━━ The input ━━
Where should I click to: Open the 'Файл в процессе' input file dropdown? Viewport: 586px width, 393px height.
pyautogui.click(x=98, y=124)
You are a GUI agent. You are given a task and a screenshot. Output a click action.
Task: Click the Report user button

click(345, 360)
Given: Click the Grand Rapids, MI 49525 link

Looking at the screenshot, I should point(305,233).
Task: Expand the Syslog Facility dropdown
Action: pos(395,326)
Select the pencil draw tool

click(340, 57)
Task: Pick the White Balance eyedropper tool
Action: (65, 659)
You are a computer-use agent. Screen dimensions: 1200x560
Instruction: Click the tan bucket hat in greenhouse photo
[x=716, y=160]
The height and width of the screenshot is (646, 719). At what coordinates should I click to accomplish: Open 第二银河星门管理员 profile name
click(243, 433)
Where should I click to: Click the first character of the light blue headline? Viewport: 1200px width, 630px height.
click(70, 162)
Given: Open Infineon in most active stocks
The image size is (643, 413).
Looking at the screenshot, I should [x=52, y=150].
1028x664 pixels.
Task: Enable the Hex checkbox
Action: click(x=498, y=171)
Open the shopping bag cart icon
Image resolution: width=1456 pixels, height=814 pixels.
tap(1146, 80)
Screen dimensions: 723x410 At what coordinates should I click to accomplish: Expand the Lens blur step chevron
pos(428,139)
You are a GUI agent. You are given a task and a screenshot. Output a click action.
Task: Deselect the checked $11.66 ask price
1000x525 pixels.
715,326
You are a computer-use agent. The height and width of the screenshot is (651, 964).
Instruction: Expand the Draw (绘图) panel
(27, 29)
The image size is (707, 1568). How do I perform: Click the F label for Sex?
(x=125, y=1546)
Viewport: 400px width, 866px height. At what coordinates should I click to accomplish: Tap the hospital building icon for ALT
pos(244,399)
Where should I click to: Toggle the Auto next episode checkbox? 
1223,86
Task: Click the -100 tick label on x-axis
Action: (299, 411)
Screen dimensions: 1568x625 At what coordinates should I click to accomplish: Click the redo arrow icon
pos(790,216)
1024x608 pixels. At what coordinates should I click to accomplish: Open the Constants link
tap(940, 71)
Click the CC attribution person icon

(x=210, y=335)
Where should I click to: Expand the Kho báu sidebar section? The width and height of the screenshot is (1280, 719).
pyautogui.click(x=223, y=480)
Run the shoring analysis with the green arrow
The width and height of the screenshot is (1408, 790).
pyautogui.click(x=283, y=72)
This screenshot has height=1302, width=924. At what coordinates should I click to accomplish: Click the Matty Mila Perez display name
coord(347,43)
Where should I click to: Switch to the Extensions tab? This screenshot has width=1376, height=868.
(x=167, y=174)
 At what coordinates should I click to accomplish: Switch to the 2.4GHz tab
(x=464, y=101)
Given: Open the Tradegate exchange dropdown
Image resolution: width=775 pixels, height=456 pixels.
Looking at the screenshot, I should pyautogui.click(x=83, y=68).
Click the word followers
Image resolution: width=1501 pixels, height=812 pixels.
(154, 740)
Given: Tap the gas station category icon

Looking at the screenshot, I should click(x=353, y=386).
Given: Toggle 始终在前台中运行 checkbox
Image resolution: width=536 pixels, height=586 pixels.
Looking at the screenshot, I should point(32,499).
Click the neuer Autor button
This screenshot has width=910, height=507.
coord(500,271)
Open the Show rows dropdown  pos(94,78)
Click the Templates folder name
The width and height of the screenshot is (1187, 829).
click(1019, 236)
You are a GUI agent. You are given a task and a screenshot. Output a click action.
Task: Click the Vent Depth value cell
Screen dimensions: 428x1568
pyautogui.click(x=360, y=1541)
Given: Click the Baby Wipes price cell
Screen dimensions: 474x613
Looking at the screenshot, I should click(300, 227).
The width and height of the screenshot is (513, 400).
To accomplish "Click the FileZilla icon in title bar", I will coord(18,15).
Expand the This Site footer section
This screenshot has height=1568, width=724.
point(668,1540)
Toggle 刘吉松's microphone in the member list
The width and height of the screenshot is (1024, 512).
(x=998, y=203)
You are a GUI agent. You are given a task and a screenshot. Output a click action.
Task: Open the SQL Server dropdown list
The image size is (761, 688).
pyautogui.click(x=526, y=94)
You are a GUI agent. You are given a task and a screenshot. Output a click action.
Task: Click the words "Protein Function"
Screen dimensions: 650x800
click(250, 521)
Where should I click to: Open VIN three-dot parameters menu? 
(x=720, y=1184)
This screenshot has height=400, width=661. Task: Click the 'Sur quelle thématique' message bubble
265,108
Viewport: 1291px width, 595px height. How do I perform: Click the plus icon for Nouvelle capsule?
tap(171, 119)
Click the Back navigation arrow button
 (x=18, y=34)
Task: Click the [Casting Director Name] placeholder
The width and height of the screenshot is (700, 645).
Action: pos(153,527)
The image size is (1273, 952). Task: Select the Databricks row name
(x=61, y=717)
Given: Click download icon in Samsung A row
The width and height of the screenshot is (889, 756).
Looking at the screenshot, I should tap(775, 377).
━━━
## [What to produce]
Every record must appear in the answer exactly as it appears above.

## [Solution for this task]
Where should I click to: Open the 'Файл в процессе' input file dropdown? Viewport: 586px width, 393px height.
pyautogui.click(x=98, y=124)
You are a GUI agent. You are given a task and a screenshot. Output a click action.
Task: Click the Report user button

click(345, 360)
Given: Click the Grand Rapids, MI 49525 link

Looking at the screenshot, I should point(305,233).
Task: Expand the Syslog Facility dropdown
Action: pos(395,326)
Select the pencil draw tool

click(340, 57)
Task: Pick the White Balance eyedropper tool
Action: (65, 659)
You are a computer-use agent. Screen dimensions: 1200x560
Instruction: Click the tan bucket hat in greenhouse photo
[x=716, y=160]
The height and width of the screenshot is (646, 719). At what coordinates should I click to accomplish: Open 第二银河星门管理员 profile name
click(243, 433)
Where should I click to: Click the first character of the light blue headline? Viewport: 1200px width, 630px height.
click(70, 162)
Given: Open Infineon in most active stocks
The image size is (643, 413).
Looking at the screenshot, I should [x=52, y=150].
1028x664 pixels.
Task: Enable the Hex checkbox
Action: click(x=498, y=171)
Open the shopping bag cart icon
Image resolution: width=1456 pixels, height=814 pixels.
tap(1146, 80)
Screen dimensions: 723x410 At what coordinates should I click to accomplish: Expand the Lens blur step chevron
pos(428,139)
You are a GUI agent. You are given a task and a screenshot. Output a click action.
Task: Deselect the checked $11.66 ask price
1000x525 pixels.
715,326
You are a computer-use agent. The height and width of the screenshot is (651, 964).
Instruction: Expand the Draw (绘图) panel
(27, 29)
The image size is (707, 1568). How do I perform: Click the F label for Sex?
(x=125, y=1546)
Viewport: 400px width, 866px height. At what coordinates should I click to accomplish: Tap the hospital building icon for ALT
pos(244,399)
Where should I click to: Toggle the Auto next episode checkbox? 
1223,86
Task: Click the -100 tick label on x-axis
Action: (299, 411)
Screen dimensions: 1568x625 At what coordinates should I click to accomplish: Click the redo arrow icon
pos(790,216)
1024x608 pixels. At what coordinates should I click to accomplish: Open the Constants link
tap(940, 71)
Click the CC attribution person icon

(x=210, y=335)
Where should I click to: Expand the Kho báu sidebar section? The width and height of the screenshot is (1280, 719).
pyautogui.click(x=223, y=480)
Run the shoring analysis with the green arrow
The width and height of the screenshot is (1408, 790).
pyautogui.click(x=283, y=72)
This screenshot has height=1302, width=924. At what coordinates should I click to accomplish: Click the Matty Mila Perez display name
coord(347,43)
Where should I click to: Switch to the Extensions tab? This screenshot has width=1376, height=868.
(x=167, y=174)
 At what coordinates should I click to accomplish: Switch to the 2.4GHz tab
(x=464, y=101)
Given: Open the Tradegate exchange dropdown
Image resolution: width=775 pixels, height=456 pixels.
Looking at the screenshot, I should pyautogui.click(x=83, y=68).
Click the word followers
Image resolution: width=1501 pixels, height=812 pixels.
(154, 740)
Given: Tap the gas station category icon

Looking at the screenshot, I should click(x=353, y=386).
Given: Toggle 始终在前台中运行 checkbox
Image resolution: width=536 pixels, height=586 pixels.
Looking at the screenshot, I should point(32,499).
Click the neuer Autor button
This screenshot has width=910, height=507.
coord(500,271)
Open the Show rows dropdown  pos(94,78)
Click the Templates folder name
The width and height of the screenshot is (1187, 829).
click(1019, 236)
You are a GUI agent. You are given a task and a screenshot. Output a click action.
Task: Click the Vent Depth value cell
Screen dimensions: 428x1568
pyautogui.click(x=360, y=1541)
Given: Click the Baby Wipes price cell
Screen dimensions: 474x613
Looking at the screenshot, I should click(300, 227).
The width and height of the screenshot is (513, 400).
To accomplish "Click the FileZilla icon in title bar", I will coord(18,15).
Expand the This Site footer section
This screenshot has height=1568, width=724.
point(668,1540)
Toggle 刘吉松's microphone in the member list
The width and height of the screenshot is (1024, 512).
(x=998, y=203)
You are a GUI agent. You are given a task and a screenshot. Output a click action.
Task: Open the SQL Server dropdown list
The image size is (761, 688).
pyautogui.click(x=526, y=94)
You are a GUI agent. You are given a task and a screenshot. Output a click action.
Task: Click the words "Protein Function"
Screen dimensions: 650x800
click(250, 521)
Where should I click to: Open VIN three-dot parameters menu? 
(x=720, y=1184)
This screenshot has height=400, width=661. Task: Click the 'Sur quelle thématique' message bubble
265,108
Viewport: 1291px width, 595px height. How do I perform: Click the plus icon for Nouvelle capsule?
tap(171, 119)
Click the Back navigation arrow button
 (x=18, y=34)
Task: Click the [Casting Director Name] placeholder
The width and height of the screenshot is (700, 645).
Action: pos(153,527)
The image size is (1273, 952). Task: Select the Databricks row name
(x=61, y=717)
Given: Click download icon in Samsung A row
The width and height of the screenshot is (889, 756).
Looking at the screenshot, I should tap(775, 377).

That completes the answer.